> [Task goal]: Every line below that contains "Москвы" is to be copied.

+ + +

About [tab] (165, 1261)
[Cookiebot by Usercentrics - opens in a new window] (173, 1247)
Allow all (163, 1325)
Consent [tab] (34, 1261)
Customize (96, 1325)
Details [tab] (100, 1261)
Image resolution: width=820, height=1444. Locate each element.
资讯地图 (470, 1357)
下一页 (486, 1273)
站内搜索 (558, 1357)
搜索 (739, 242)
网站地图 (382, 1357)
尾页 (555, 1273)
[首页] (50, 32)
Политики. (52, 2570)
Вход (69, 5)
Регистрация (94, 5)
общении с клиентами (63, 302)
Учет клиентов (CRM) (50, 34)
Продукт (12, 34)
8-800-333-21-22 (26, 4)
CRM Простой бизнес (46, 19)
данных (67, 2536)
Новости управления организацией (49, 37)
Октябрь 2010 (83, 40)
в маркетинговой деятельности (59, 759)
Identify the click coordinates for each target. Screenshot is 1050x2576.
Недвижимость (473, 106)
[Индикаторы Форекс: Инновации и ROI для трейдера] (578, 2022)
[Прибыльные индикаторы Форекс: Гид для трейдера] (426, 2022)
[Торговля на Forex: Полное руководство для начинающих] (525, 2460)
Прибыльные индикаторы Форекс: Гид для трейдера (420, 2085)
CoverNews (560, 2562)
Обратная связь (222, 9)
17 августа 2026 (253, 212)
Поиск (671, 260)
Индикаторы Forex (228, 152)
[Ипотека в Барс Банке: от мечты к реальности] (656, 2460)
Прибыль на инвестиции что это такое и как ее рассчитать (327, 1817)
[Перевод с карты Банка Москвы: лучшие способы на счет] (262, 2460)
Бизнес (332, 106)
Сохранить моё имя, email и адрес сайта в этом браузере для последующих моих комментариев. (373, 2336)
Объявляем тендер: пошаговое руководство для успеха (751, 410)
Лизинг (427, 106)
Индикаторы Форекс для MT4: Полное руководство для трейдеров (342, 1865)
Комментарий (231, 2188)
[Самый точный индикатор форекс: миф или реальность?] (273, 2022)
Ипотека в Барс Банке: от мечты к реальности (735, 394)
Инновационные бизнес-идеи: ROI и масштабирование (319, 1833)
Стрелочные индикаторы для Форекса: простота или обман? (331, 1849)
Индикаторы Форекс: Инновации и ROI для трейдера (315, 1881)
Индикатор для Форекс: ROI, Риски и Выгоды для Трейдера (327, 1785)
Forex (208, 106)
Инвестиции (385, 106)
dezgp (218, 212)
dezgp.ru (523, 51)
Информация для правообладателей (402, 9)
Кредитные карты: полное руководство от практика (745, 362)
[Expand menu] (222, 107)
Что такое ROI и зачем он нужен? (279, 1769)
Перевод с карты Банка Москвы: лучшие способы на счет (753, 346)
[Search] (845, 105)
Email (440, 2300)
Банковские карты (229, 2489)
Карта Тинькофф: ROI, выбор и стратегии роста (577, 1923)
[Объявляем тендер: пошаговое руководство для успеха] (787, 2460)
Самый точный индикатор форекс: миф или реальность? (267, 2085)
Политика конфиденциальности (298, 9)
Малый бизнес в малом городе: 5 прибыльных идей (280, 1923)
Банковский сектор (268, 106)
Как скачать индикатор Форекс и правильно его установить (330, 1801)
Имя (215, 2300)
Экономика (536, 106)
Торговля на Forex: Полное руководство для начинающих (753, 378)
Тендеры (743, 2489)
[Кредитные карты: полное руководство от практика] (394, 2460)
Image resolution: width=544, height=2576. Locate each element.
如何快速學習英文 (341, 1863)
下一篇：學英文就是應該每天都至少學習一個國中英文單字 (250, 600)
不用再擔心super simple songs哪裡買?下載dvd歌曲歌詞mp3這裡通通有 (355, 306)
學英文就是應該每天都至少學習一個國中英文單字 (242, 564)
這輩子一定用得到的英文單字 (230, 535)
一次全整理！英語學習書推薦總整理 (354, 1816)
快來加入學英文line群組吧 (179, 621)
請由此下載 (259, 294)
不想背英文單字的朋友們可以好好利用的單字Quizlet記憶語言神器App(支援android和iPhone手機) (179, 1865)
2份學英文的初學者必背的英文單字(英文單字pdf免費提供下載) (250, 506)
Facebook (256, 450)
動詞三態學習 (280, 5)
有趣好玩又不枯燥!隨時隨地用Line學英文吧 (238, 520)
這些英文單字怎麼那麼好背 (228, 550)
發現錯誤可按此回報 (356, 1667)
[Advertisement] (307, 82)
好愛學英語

+ + +

> [Response for this exercise]:
[Перевод с карты Банка Москвы: лучшие способы на счет] (262, 2460)
Перевод с карты Банка Москвы: лучшие способы на счет (753, 346)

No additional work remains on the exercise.